Conquerors and Toll Collectors

To the north of the pass lies the territory of the Shalmani and Mullagori tribes. To the south stretches Afridi Tirah. The villages within the pass itself belong to Afridi clansmen, and for centuries the Pashtun clans have treated it as their personal preserve. Safe conduct came at a price -- always. This was their primary income, and they defended it accordingly. The Islamic period brought a new parade of conquerors: Mahmud Ghaznavi, Muhammad of Ghor, Timur, Babur, and Nader Shah all used the Khyber and nearby passes to invade the subcontinent. During the British era, the pass became the theater for some of the most storied episodes of colonial warfare. Jamrud Fort, at the pass's mouth, changed hands repeatedly. The British Indian Army once marched an elephant battery of heavy artillery through the defile. During World War II, the British erected concrete dragon's teeth on the valley floor, fearing an Axis invasion of India that never came.

A Border Redrawn

When India was partitioned in 1947, the Khyber Pass fell to Pakistan, and the Durand Line -- drawn by a British diplomat in 1893 -- became the international border it bisects.
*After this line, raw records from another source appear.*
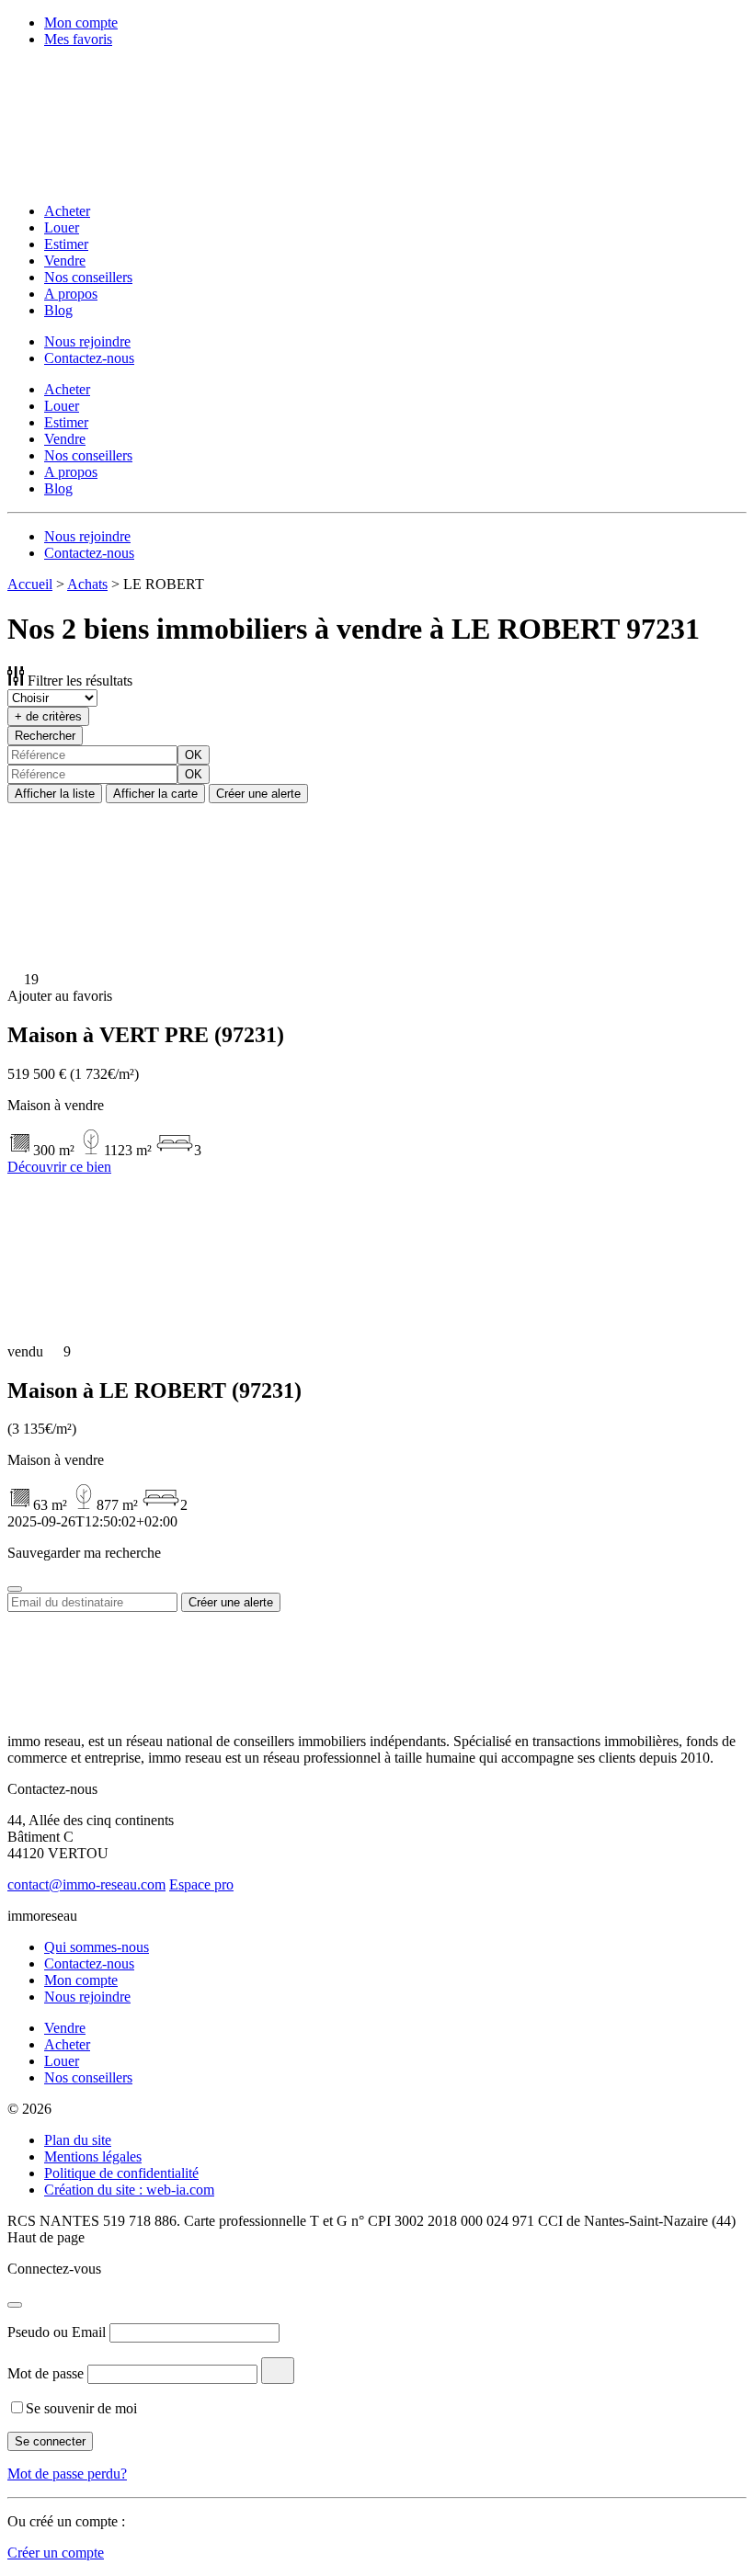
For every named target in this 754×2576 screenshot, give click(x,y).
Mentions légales (93, 2156)
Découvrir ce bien (59, 1167)
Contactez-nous (89, 358)
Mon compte (81, 22)
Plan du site (77, 2140)
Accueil (29, 584)
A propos (70, 293)
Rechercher (45, 736)
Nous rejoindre (87, 341)
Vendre (65, 260)
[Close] (14, 1589)
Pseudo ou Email (56, 2332)
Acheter (67, 211)
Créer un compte (55, 2552)
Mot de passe (45, 2373)
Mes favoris (78, 39)
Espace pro (201, 1884)
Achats (87, 584)
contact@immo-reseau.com (86, 1884)
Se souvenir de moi (81, 2408)
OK (193, 755)
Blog (58, 310)
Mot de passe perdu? (67, 2473)
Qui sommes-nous (96, 1947)
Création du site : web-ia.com (129, 2189)
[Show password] (277, 2370)
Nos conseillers (88, 277)
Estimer (66, 244)
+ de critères (48, 716)
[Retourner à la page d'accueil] (126, 179)
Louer (61, 227)
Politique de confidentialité (121, 2173)
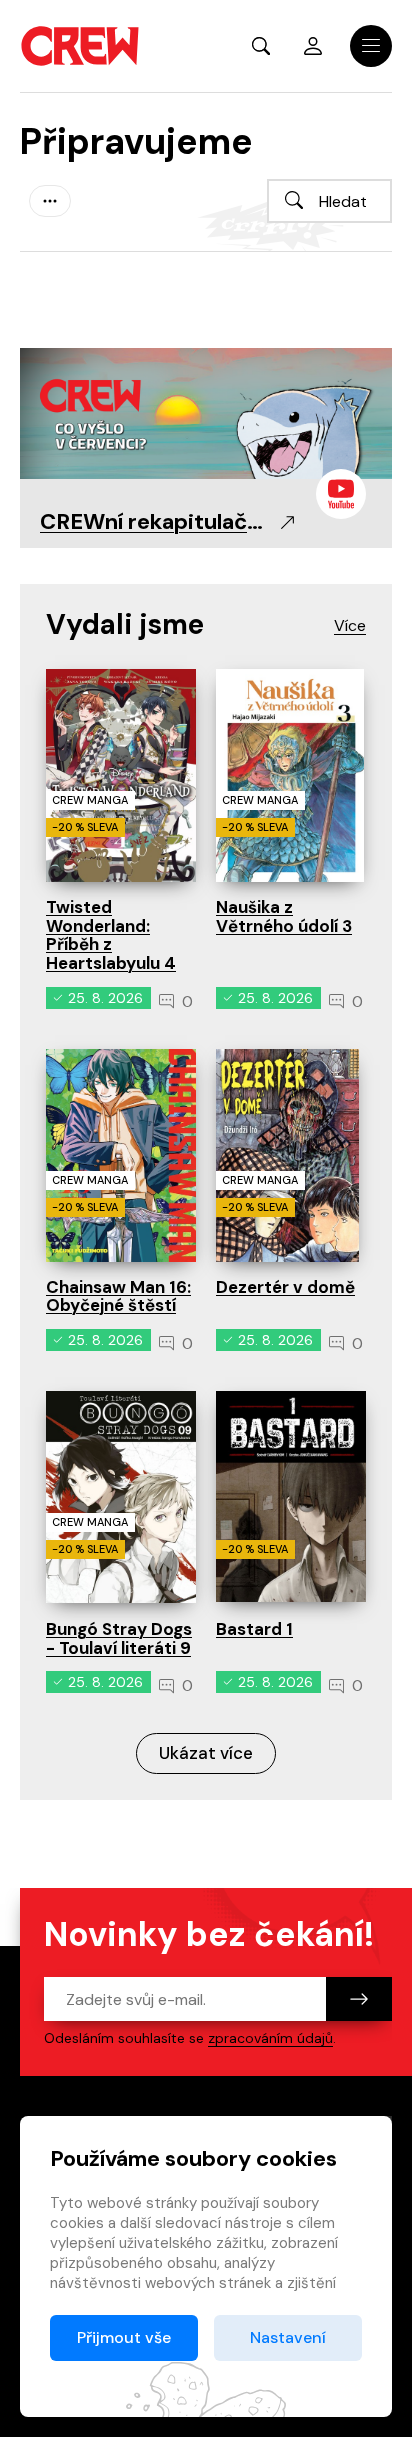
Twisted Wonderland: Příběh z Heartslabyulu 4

The pass gained new strategic significance during the Soviet-Afghan War and again after September 11, 2001, when it became a critical NATO supply corridor into Afghanistan. That role made it a target. In 2010, after a NATO helicopter attack accidentally killed three Pakistani soldiers near the border, Pakistan closed the pass to supply trucks. A convoy of NATO vehicles queued at the checkpoint was attacked by insurgents, who destroyed more than 29 oil tankers and trucks. The incident forced the U.S. and NATO to broaden their supply routes through Central Asian nations. Even the Iranian port of Chabahar was considered as an alternative -- a measure of how irreplaceable the Khyber had been.
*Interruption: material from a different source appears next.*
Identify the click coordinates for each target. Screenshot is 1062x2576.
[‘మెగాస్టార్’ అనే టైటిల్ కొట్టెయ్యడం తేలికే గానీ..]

The Pass in the World's Imagination

The Khyber Pass has lodged itself so deeply in global consciousness that its name appears on roads, pubs, and hiking trails across four continents. There is a Khyber Pass Road in Auckland, New Zealand, and a Khyber Road in Dublin's Phoenix Park. Glasgow has a steep, twisting road named for it in Mugdock Country Park. Philadelphia has a Khyber Pass Pub. Before the partition of India, a common Hindustani phrase described the length of the subcontinent as 'Khyber se Kanyakumari' -- from the Khyber to India's southern tip. Rudyard Kipling wrote of it. A railway once climbed through the pass in a series of dramatic switchbacks, operated intermittently by Pakistan Railways and briefly revived as the Khyber Steam Safari in the 1990s. The pass remains what it has been for millennia: not just a geographic feature but a symbol of the threshold between worlds, the point where Central Asia ends and the Indian subcontinent begins.

From the Air

Located at 34.110N, 71.112E along the Afghan-Pakistani border in the Spin Ghar (White Mountains) range. The pass descends 460 meters over 25 miles between Landi Kotal and Jamrud. Nearest major airport is Peshawar Bacha Khan International Airport (OPPS), about 30 km east of the pass entrance. The terrain is extremely rugged with narrow valleys. Maintain safe altitude above the ridgeline; mountain weather and turbulence are common. The pass itself is visually identifiable as a winding corridor through steep terrain along Asian Highway 1.